Je vais être introduit demain dimanche chez Mr Delambre, boulevard Bonne Nouvelle. Tu sais de qui je veux parler, le fameux musicien de Mr Janin chez lequel tu as été. Il faut te dire que mon ardeur pour le violon s'est éveillée, et depuis que le tien est livré tout entier et à toute heure à mes doigts, il m'est plus facile d'étudier avec fruit et d'acquérir de l'aisance dans les doigts et le bras porte archet. Je m'habitue à déchiffrer et à lire toute sorte de musique. Je vais toujours mon train, sans m'inquiéter de la note que j'ai croquée, parce qu'après je recommence le morceau, et j'y mets assez d'attention pour que rien ne m'échappe plus. Ce n'est pas que j'ai beaucoup de temps pour m'exercer, mais quand je rentre à neuf heures ou dix heures, j'en ai assez régulièrement pour jusqu'à minuit. Je ferme toutes les portes, et alors tant pis pour les voisins qui attrapent encore un peu de mon bruit.


L'une des soeurs de Mr Frey est morte il y a quelques temps.

Ici les neuf heures qui approchent m'empêchent de t'en conter encore, et c'est partie remise. D'ailleurs, j'ai une plume qui ne coule pas aussi vite que mes idées dans ce moment ci.

Je t'embrasse donc de toute la tendresse de mon âme.

Ton frère et ami

Philippe

  avec paraphe


Comment mon pauvre Prosper, tu seras obligé par l'effet de mauvais calculs de te passer de nos nouvelles pendant près d'un mois. Cela n'arrivera plus, car au lieu d'envoyer en avant à l'avenir, nous les ferons te suivre.
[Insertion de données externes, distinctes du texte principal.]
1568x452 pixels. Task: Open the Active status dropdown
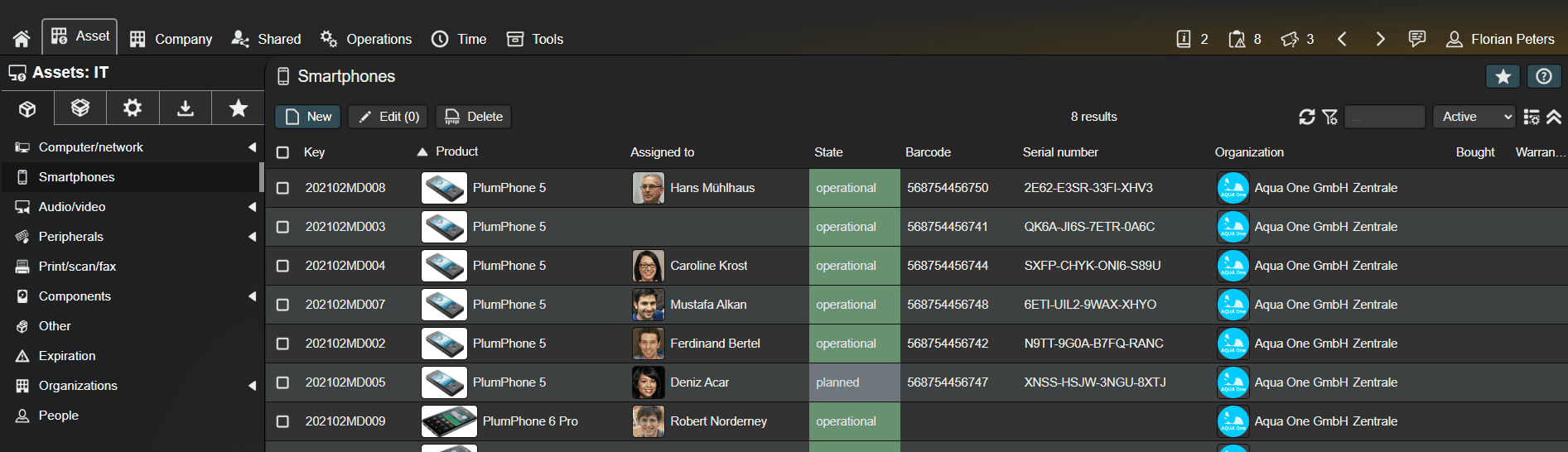click(x=1477, y=117)
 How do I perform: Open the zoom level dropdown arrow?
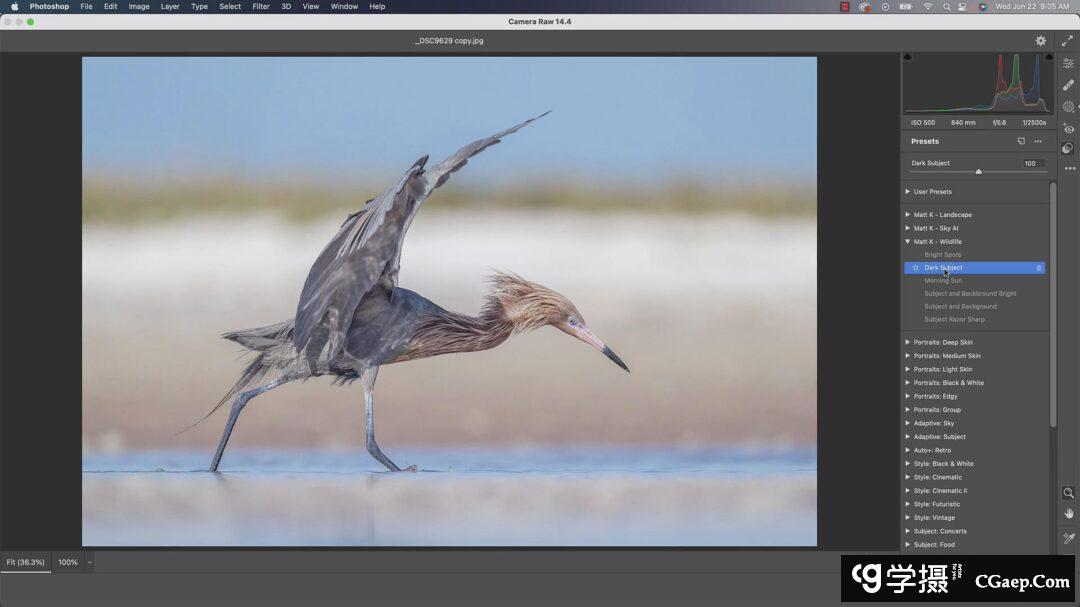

J'étais persuadé d'après ma dernière conversation avec Mr Loffet que tu passerais rapidement à Séville, quoiqu'il n'y ait pas eu d'explication positive à cet égard. La manière de voir de ces messieurs est au reste subordonnée à ce que tu leur marques, et si tu faisais quelques affaires passables qui te dédommageassent du peu d'avantages de la première partie de ton voyage, cela les rendrait moins pressés de te voir revenir. Il faut que la lettre soit postée à dix heures au bureau, et l'on me presse de la cacheter, ce qui me force à terminer brusquement mais non sans t'embrasser de toute la tendresse de mon âme et pour nous tous.